La Chine annonce que des malades asymptomatiques peuvent transmettre le virus.
28 janvier. L’Union européenne active son dispositif de crise, qui vise principalement à partager les informations entre États membres.
29 janvier. « Je ne comprends pas : pourquoi n’ont-ils pas encore déclenché le plan pandémie ? On perd un temps précieux ! » « Les risques de contagion sont très élevés et ce virus semble très problématique, on devrait donc appliquer tout de suite en France les premiers échelons du plan. » C’est ce que confie Louis Gautier, ancien secrétaire général de la défense et de la sécurité nationale (SGDN), à L’Obs.
30 janvier. L’OMS déclare « l’urgence de santé publique de portée internationale » (USPPI). « Cette déclaration n’est pas due à ce qui se passe en Chine, mais à ce qui se passe dans les autres pays, commente le directeur général de l’OMS. Notre plus grande préoccupation est la possibilité que le virus se propage dans des pays dont les systèmes de santé sont plus faibles. » Mais L’OMS « s’oppose à toute restriction aux voyages ».

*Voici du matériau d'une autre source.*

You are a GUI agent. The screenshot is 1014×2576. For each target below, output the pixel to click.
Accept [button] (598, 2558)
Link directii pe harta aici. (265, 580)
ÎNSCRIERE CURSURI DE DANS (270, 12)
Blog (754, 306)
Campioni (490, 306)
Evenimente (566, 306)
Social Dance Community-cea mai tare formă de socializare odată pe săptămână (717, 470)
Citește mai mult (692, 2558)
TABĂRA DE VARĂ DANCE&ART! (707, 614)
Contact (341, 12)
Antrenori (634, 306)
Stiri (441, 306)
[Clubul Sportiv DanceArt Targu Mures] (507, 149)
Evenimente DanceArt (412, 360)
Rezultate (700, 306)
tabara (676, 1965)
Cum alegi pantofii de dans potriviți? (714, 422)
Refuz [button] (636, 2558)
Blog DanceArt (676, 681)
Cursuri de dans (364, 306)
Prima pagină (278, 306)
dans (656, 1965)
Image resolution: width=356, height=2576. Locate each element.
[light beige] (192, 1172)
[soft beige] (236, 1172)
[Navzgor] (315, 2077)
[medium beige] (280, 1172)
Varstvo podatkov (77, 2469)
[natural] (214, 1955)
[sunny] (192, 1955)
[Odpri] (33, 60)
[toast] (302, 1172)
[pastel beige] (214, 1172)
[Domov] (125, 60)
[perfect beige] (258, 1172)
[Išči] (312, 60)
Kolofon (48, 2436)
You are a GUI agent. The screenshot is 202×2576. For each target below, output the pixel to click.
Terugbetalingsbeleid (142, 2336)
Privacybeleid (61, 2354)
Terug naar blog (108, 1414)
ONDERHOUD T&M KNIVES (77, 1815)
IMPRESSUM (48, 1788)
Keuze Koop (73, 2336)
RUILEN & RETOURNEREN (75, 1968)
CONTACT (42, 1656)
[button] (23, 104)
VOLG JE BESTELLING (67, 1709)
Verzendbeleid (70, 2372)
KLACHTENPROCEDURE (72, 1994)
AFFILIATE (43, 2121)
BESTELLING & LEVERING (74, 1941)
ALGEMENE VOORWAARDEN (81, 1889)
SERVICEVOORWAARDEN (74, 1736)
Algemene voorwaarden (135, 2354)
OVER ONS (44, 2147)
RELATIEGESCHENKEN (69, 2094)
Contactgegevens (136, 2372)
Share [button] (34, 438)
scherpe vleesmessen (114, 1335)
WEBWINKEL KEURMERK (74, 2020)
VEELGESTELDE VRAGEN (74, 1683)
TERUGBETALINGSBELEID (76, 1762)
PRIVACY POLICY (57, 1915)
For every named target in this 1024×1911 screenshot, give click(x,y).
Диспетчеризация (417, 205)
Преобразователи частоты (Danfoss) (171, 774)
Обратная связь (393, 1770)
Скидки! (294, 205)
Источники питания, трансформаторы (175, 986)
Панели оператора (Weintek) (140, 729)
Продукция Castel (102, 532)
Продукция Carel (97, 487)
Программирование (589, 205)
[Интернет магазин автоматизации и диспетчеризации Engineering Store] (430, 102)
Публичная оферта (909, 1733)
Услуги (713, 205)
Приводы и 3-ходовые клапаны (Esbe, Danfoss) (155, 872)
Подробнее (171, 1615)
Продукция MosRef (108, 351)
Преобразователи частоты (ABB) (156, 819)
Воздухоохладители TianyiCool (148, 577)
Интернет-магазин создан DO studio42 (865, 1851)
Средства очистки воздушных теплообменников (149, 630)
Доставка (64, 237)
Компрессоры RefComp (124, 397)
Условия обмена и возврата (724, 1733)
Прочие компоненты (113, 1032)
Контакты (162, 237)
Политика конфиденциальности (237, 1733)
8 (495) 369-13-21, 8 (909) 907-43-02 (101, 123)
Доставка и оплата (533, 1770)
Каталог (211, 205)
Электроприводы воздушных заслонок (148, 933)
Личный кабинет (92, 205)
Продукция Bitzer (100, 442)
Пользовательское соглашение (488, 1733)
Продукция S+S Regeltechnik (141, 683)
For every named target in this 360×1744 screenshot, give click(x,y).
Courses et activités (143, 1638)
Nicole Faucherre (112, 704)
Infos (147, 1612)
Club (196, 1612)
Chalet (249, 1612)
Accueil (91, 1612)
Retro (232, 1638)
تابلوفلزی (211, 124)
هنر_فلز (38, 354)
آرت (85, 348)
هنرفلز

L’Italie suspend ses vols avec la Chine.
Agnès Buzyn assurera, dans Le Monde du 17 mars, avoir dit ce jour-là à Édouard Philippe que les élections municipales ne pourraient sans doute pas se tenir.
Ce même 30 janvier, la Direction générale de la santé (DGS) demande à l’agence Santé publique France d’acquérir « dès que possible » 1,1 million de masques FFP2. Le 7 février, nouvelle demande de la DGS à SPF. Il s’agit cette fois d’acquérir 28,4 millions de FFP2, à travers « une procédure accélérée d’achat ». Au 12 février, sur ces 28,4 millions de masques, SPF n’en a reçu que 500 000 et en a commandé 250 000 autres, pas encore livrés. Deux semaines plus tard, le besoin de masques pour les seuls personnels soignants sera de 40 millions par semaine…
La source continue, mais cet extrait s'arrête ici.